Reproduce the passage of the article on Faisal Babajan's demons below that falls between "By Umjay M." and "secretly, desperately seek.", inclusive.

BEGIN DOCUMENT EXTRACT

By Umjay M.
They’re hard to miss. Lurking in the background, curiously observing. You catch them at meetings, when you’re out for coffee with friends, sometimes even at events around town, popping up in the shadows of the flash of a random group selfie. Peeping at you from behind a stickerbomb of other creatures, all manifestations of someone else’s thoughts, all fighting for a little bit of your attention. Dark and withdrawn enough to ward off unwanted attention, they carry the innocence of an inquisitive child, one that makes it so that you can’t help but give them that little bit of attention that they almost secretly, desperately seek.
Do you ever wonder how many people have had the exact same thoughts as you? It is said that on average, we have between 50 and 70,000 thoughts a day. That comes out to somewhere between 35 and 48 thoughts a minute. That’s a lot to process. And while most are fleeting thoughts of everyday life, underneath those, linger a small group of thoughts, lurking in the background, curiously observing, persistently prodding, demanding to be heard. Accompanying you throughout your days, evolving, adapting, they grow familiar, almost friendly. While most of us spend our lives fighting them, Faisal Babajan thought it better to befriend them, make them his own. After all, they were purely social demons trying desperately to make a connection.
Himself a soft-spoken introvert, it is easy to see Faisal in his demons. They were him, just slightly more social, somewhat darker, and spoke up when Faisal would otherwise have chosen not to – his alter ego, if you will. They were born during Faisal’s childhood as he struggled to make friends while constantly moving schools. Instead of silencing them, he used them as a means to connect with others. Simple, relatable and most importantly, recreatable, Faisal hoped people would recognize themselves in his demons, enough to make them their own. Because, whether or not we have the exact same thoughts, we all have demons.
In his show Heterotopia Demons, Faisal invited a group of fellow artists to participate in what he called the PS.Demons Sketchbook Project. Held in DIA Yarmouk on an April evening, as you make your way through the pristine halls, you know you’ve arrived when you find yourself face-to-face with a 2-foot, 3D demon, greeting you at the door. Demons are everywhere. On the walls, on the floors, suspended midair, strapped to a tree of helium balloons, you forget the soft murmurs of the crowd, completely pass up the opportunity for what looked like an amazing, fresh fruit cocktail, and become fully engaged with these little creatures. As you slowly step out of your head and look up at the faces around you, you begin to connect the dots between artist and demon.

END DOCUMENT EXTRACT
BEGIN GIVEN DATA

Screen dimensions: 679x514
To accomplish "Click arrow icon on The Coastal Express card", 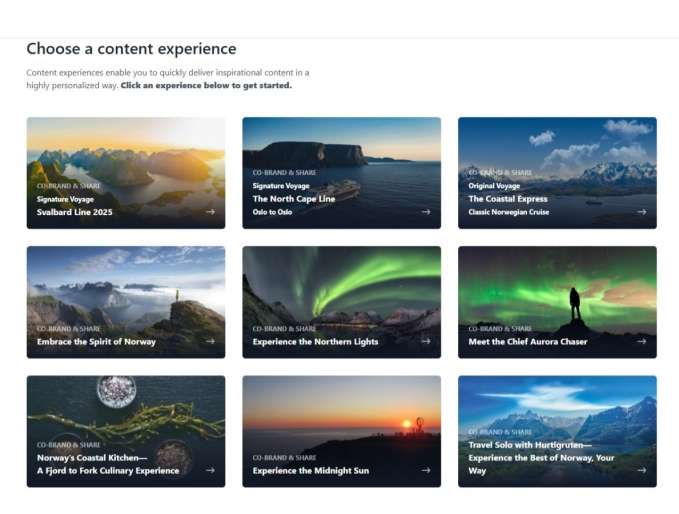I will 642,212.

END GIVEN DATA

§ OUTPUT OF THE EXERCISE:
By Umjay M.
They’re hard to miss. Lurking in the background, curiously observing. You catch them at meetings, when you’re out for coffee with friends, sometimes even at events around town, popping up in the shadows of the flash of a random group selfie. Peeping at you from behind a stickerbomb of other creatures, all manifestations of someone else’s thoughts, all fighting for a little bit of your attention. Dark and withdrawn enough to ward off unwanted attention, they carry the innocence of an inquisitive child, one that makes it so that you can’t help but give them that little bit of attention that they almost secretly, desperately seek.